On March 24, 2004, we acquired, through a newly formed, wholly owned subsidiary Doughertys Holdings, Inc. (DHI), substantially all of the assets of Park Pharmacy Corporation (the Park Assets) pursuant to the Joint Plan and the Asset Purchase Agreement (the Agreement) entered into December 9, 2003 between Park Pharmacy and DHI. Park Pharmacy has been operating as a debtor in possession since December 2, 2002. The purchased assets include all of the cash and certain other assets of Park Pharmacy and all equity interests of the following entities (each directly or indirectly wholly-owned by Park Pharmacy): (i) Doughertys Pharmacy, Inc., (ii) Park Operating GP, LLC, (iii) Park LP Holdings, Inc., (iv) Park-Medicine Man GP LLC (v) Park Infusion Services, L.P., and (vi) Park-Medicine Man, L.P.
Park Pharmacy is a provider of health care services through retail pharmacies and infusion therapy/specialty pharmacy services units.
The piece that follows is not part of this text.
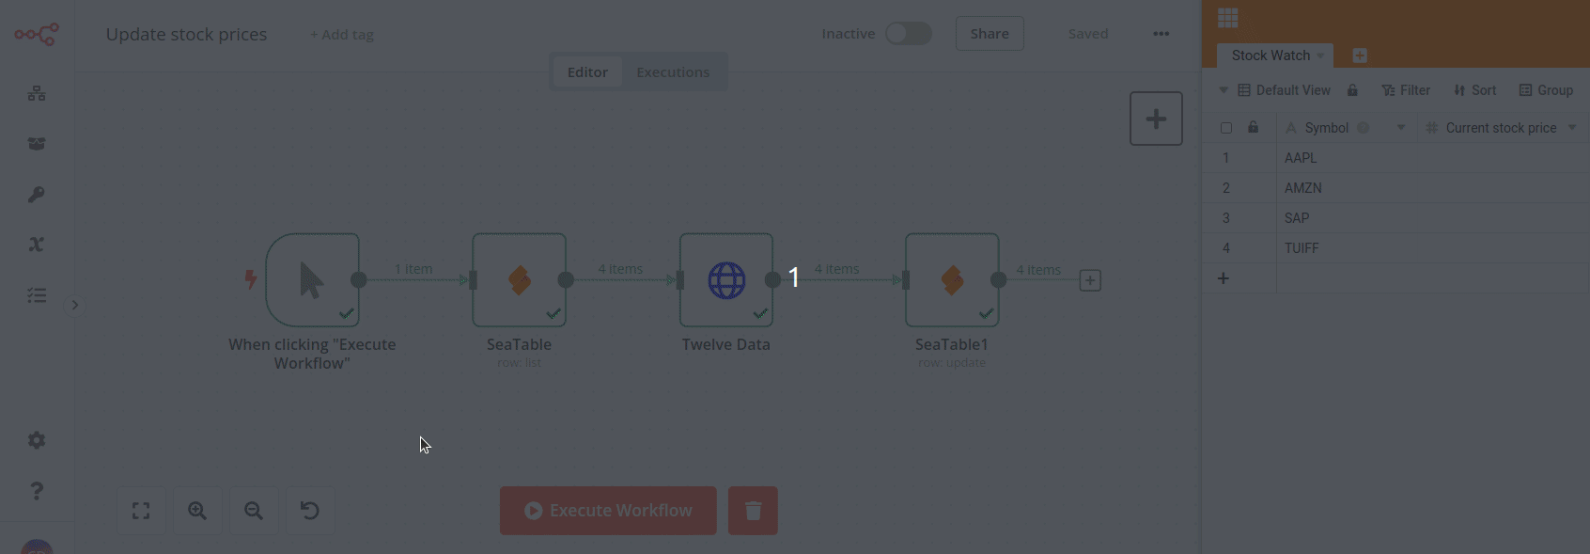Image resolution: width=1590 pixels, height=554 pixels.
Task: Click the Twelve Data globe node
Action: 726,280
Based in Dallas, Texas, Park Pharmacy operates Doughertys Pharmacy Inc. in Dallas, a specialty compounding pharmacy, and three specialty pharmacies in the area between Houston and the Gulf of Mexico coast under the name Medicine Man. Three infusion therapy/specialty pharmacy services operated under the name Park Infusion Services are located in Dallas, San Antonio and Houston, Texas. Unaudited revenues generated by Park Assets for the years ended June 30, 2002 and 2003 were approximately $43.8 million and $38.9 million, respectively.
We acquired the Park Assets by investing, through DHI, an aggregate of approximately $1.5 million in cash, funded out of our working capital, and the assumption by DHI of approximately $6.3 million in debt of Park Pharmacy.
In connection with the acquisition of the Park Assets, DHI entered into a new credit facility with Bank of Texas, the prior lender to Park Pharmacy Corporation. This new facility provides for three notes, aggregating approximately $5.5 million. Each note bears interest at six percent and matures in three years. Although DHI has committed to use commercially reasonable efforts to locate a replacement lender as soon as possible, DHI is obligated to make monthly payments (consisting of both interest and principal payments, as applicable) to the bank of approximately $56,000. The new credit facility is secured by substantially all of the assets of DHI, including the stock of its operating subsidiaries.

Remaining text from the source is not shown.